I recently revisited one of my favorites, Home: A Memoir of My Early Years by Julie Andrews.
I first became enamored with Julie Andrews after watching The Sound of Music. After I saw My Fair Lady and spent hours listening to the soundtrack over and over again, I marveled at how her grace, beauty and elegance could translate so well in both acting and singing. All one has to listen to is “I Could Have Danced All Night” and then one will understand just how amazing she is. I was of course, entranced by her role in Marry Poppins, and again many years later in The Princess Diaries.
Home: A Memoir of My Early Years is a fascinating read for anyone interested in the beginning of Julie Andrews’ life before she came to these legendary roles. What many people do not realize is that she had been singing and dancing from a very young age, booking her first professional show at the age of twelve and by age eighteen she was starring in her first Broadway show.

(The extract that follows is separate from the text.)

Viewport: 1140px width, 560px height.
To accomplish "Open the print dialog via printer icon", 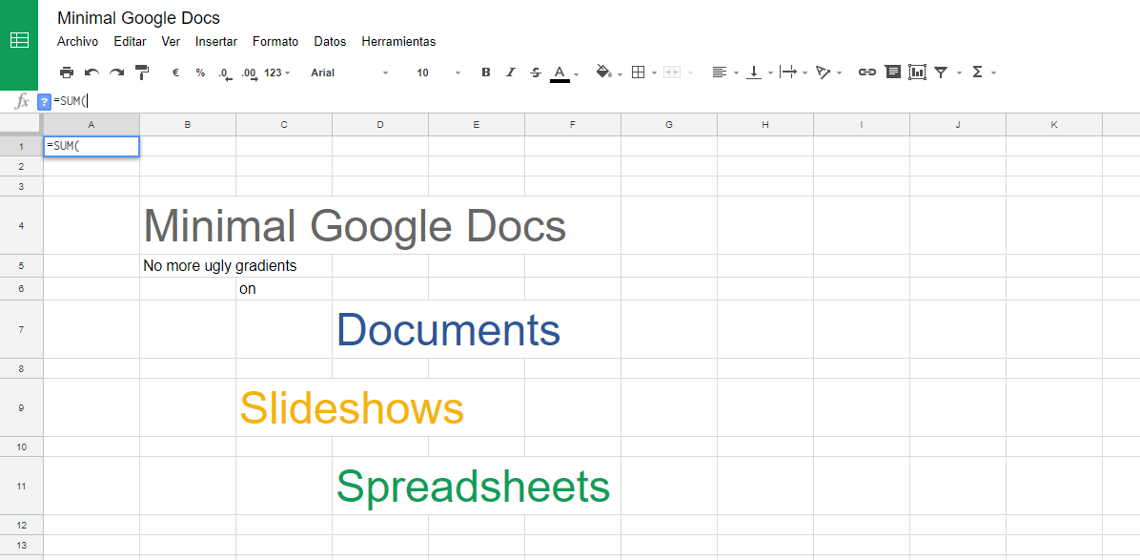I will pyautogui.click(x=67, y=72).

But it is the years leading up to that that she chooses to focus on in her memoir, the years that made her who she is.
Within the first few pages, Andrews paints an idyllic picture of the English countryside during the early 1900’s, and traces her family history back to her great-great grandmothers, Julia and Elizabeth, both of whom she was named after. It is clear that Britain and her childhood village are incredibly important to her. Much of the beginning of the book details the lives of her grandparents and the lives of her parents, individually and together, as their influence shaped her life in more ways than she realized at the time. Born in Walton-on-Thames in Britain in 1935, Julie was the oldest of her siblings, and distinctly recalls how transparent her mother’s depression was, due partly to the deaths of her own parents. Still, they were never as close as she wished they could be.
“There isn’t an awful lot about my mother that I recall from my earliest years, other than it seemed to me she was away quite often. I do, however, remember very specific things about my dad…wonderful things. He treated me and my siblings as his beloved companions, never dismissing or talking down to us” (Andrews, 15).

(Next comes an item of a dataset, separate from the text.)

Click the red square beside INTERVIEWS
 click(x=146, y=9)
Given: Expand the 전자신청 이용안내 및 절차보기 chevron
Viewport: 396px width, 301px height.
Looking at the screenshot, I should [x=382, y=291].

Around the time of World War II her parents separated, and her mother began living with another man, Ted Andrews, whom she had a child with before their divorce was even finalized. It was not a happy time in her family by any means.
“Someone once asked me which parent I hated the most. It was a provocative question and an interesting one, because it suddenly became apparent to me which one I loved with all my being…and that was my father. My mother was terribly important to me and I know how much I yearned for her in my youth, but I don’t think I truly trusted her” (Andrews, 18).
Although Julie was still able to visit her father regularly, she could never quite get used to the new living arrangement. She was intimidated by her new stepfather, Ted:
“It was as if by focusing on my mother and our genetic bond I could exclude him, deny that he had anything to do with us. I blanked him out, trying to make him disappear. But he didn’t” Andrews (27).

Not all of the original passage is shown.